「愛してる」、その続きを君に


風が優しく部屋に吹き込んみ、ハタハタと白いカーテンレースをはためかせては、すっと身を引く。


「お父さん」


夏海はかすれてはいるものの、しっかりとした声で克彦に言った。


「ベッドを起こしてくれない?海が見たいから」


その様子に今日は調子がいいのだと彼は思い、娘の言うとおりにリクライニングベッドを操作した。

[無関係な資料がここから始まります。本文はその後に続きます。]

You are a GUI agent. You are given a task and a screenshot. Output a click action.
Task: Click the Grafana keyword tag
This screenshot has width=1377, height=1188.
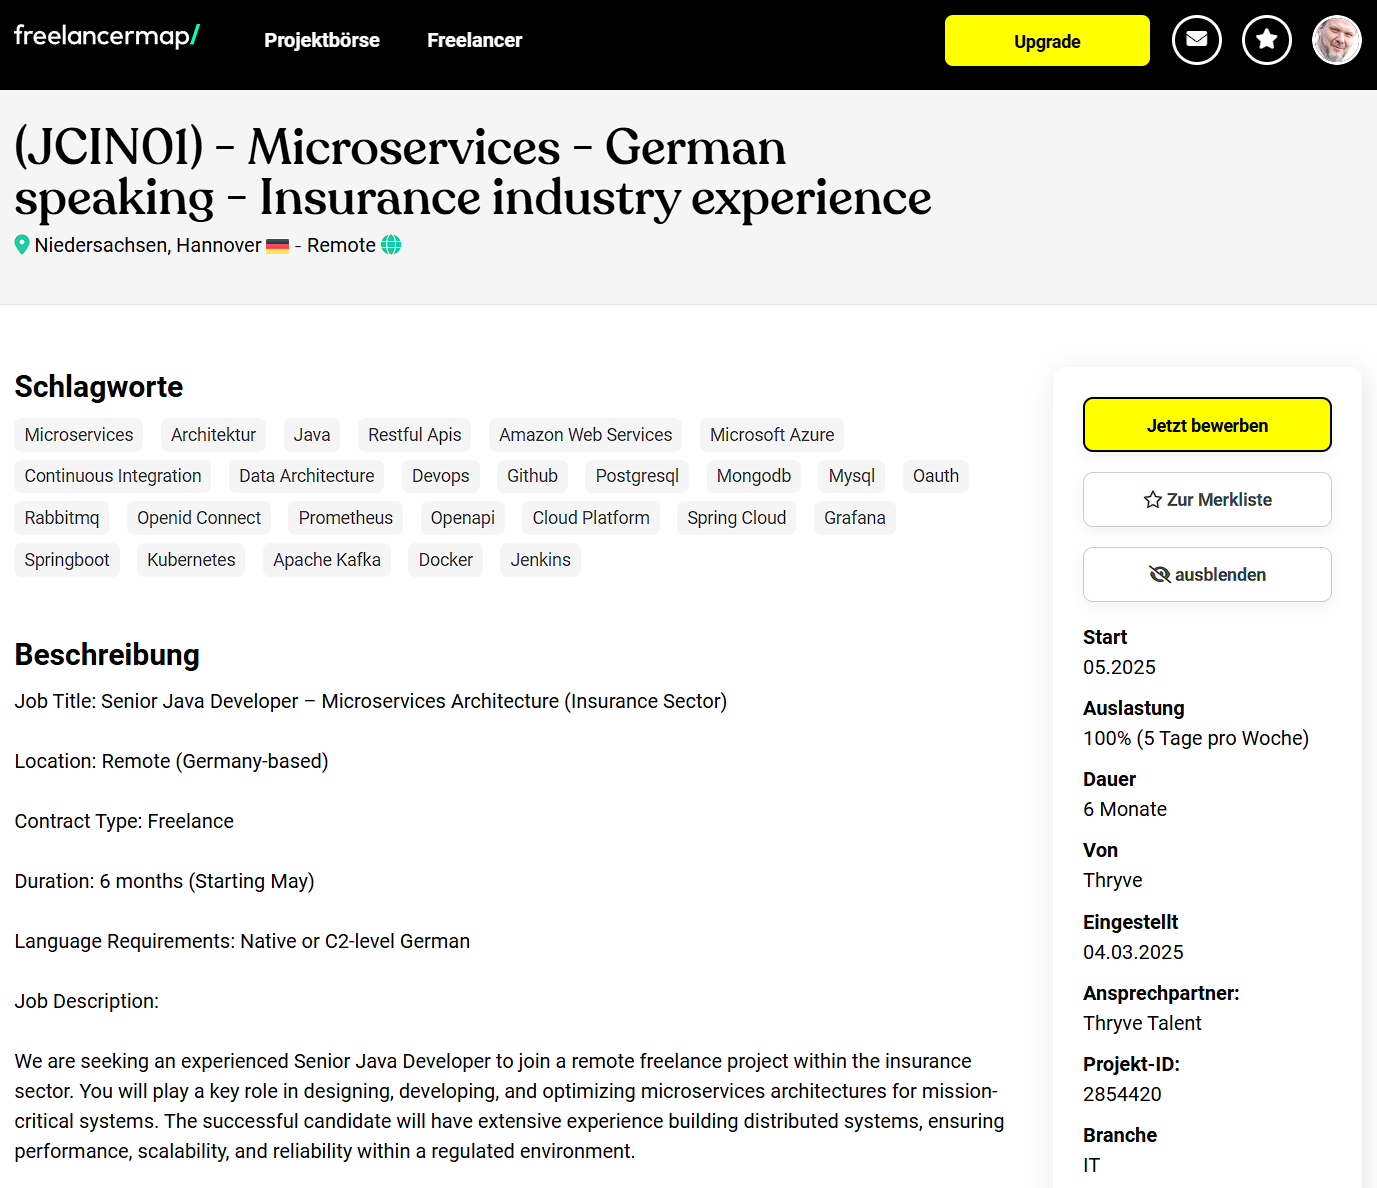[855, 518]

視界が広がるにつれ、夏海の顔も光が射すように明るくなる。


「気分は悪くないか」


「ちっとも。最高にいい気分」


そうかすかに笑って、入ってくる風に目を細めて微笑む。


しばらくふたりで海を見ていた。


あちらこちらに光の粒を散りばめながら、海面は波もほとんど立たず、穏やかだった。



夏海が生まれた日もこんないい天気だったな、と克彦は思い出した。


「明日はおまえの誕生日だな。何か欲しいものはあるか」


夏海は少し考えるそぶりをすると「ないなぁ」と肩をすくめた。


「今までなら欲しいものいっぱいあったのに、いざお父さんのほうからそう訊かれると思い付かない」


「それは惜しいな、何でも買ってやろうと思ってたのにな」


「ほんとに?やだ、ちょっと考えるから待って」


そう言って笑うと同時に夏海は咳き込んで前屈みになった。